To avoid the morning rush of traffic, Scarlett left as soon as the sun peaked above the Ghost Sea. She had mapped out the towns and cities from Elektra’s list the night before and discovered that if she wanted to reach all the specified sites in time to make the publication date, there would be no coming back to Quinvillu until the very end of the trip. Sleepless nights developing film were a given, but she wanted to impress Elektra Penzier and the rest of Hub Publishing by captioning the entire list. If images of bridges were important to them, they were important to her too.
Knowing Kat would vehemently discourage such a long adventure, Scarlett chose not to divulge her plans. She wanted her sister to know that she would be gone for two weeks in case anything should happen, but rather than explaining face to face, she quickly scribbled a note and left it on the guest bed. Kat would find it soon enough, though not soon enough to stop the road trip.
Which was exactly what Scarlett intended.
There was an unexpected snag in her plan, however. The previous owner of the cruiser failed to mention just how bothersome long rides on a vibrating vehicle were. After an hour of travel, Scarlett’s thighs had gone numb, and her bottom, back, and arms ached from being stuck at the oddly curled position the cruiser demanded of its rider. The wind had tangled her hair more than it already was, and her eyes, though protected by glasses, strained as they darted back and forth. There was a high probability that when she next stopped she would be unable to walk a straight line.

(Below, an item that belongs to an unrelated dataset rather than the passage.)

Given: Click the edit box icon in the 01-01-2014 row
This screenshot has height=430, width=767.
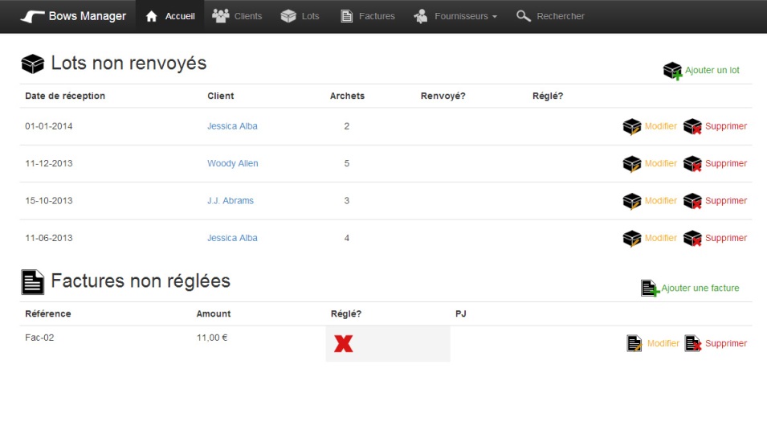Looking at the screenshot, I should (x=632, y=127).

Hub Publishing had given her ten plates of film for her assignment, each of which contained twenty sheets of film. They hadn’t said much on what style they wanted for the publication but Scarlett had seen the first submitted captions. No creativity had gone into them. The contrast was all wrong, the lighting was harsh, and the angle at which the bridges were taken at came from the center of the road. It was as if the previous contributor had lost all passion.
Scarlett whizzed past a sign with a name she recognized. Sassini was her destination, and after a quick calculation, Scarlett figured the town was another two-and-a-quarter hour ride away. The cruiser was less comfortable than a roamer, but it was her weapon against time and she needed to start using it as such if she was going to succeed.
Her hand rolled over the bar. The cruiser revved and shot forward.
Sassini was bucolic. Country towns held an allure no metropolitan city could hope to have and Scarlett knew that well from growing up in the third largest city in Naiaca. There was serenity amidst nature and a sense of agelessness. People moved more leisurely, spoke more affectionately, and had such an engaging nature for strangers that when Scarlett asked a passerby where she could find the bridge, they had immediately launched into the history of the town.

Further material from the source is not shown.